§ Work task: Count every line below in which "Toggle" occurs, then give only the count.

[Stored items from a collection]
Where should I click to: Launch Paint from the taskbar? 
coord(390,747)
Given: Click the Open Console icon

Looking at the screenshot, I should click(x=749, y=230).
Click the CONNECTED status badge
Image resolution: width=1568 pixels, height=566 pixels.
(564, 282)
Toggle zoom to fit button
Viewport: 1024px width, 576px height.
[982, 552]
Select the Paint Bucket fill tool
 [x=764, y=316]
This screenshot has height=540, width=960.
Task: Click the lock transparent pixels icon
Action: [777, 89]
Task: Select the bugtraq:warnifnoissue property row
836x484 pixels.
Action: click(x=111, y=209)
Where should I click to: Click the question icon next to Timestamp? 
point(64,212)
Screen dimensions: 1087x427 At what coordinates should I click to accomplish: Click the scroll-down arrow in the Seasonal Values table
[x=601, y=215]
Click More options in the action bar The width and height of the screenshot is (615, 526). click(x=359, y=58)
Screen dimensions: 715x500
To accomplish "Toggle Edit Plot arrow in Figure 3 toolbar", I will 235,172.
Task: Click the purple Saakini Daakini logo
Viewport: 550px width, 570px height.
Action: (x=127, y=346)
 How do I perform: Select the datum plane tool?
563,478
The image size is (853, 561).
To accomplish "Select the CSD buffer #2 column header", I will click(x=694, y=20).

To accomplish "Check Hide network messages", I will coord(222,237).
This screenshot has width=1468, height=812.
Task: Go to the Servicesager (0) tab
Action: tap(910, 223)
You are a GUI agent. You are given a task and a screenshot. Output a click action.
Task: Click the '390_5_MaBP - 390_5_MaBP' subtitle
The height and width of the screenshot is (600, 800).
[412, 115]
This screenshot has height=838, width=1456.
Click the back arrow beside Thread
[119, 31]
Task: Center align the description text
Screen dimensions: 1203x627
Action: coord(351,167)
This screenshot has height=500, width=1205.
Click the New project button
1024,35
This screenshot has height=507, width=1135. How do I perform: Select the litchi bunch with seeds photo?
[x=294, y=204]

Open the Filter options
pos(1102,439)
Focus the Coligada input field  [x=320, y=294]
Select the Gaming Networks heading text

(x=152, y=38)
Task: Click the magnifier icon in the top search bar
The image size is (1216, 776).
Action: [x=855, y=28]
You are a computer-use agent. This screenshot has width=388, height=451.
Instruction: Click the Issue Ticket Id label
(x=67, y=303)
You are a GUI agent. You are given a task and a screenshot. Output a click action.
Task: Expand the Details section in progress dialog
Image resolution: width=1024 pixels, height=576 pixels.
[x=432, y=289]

§ Solution: 2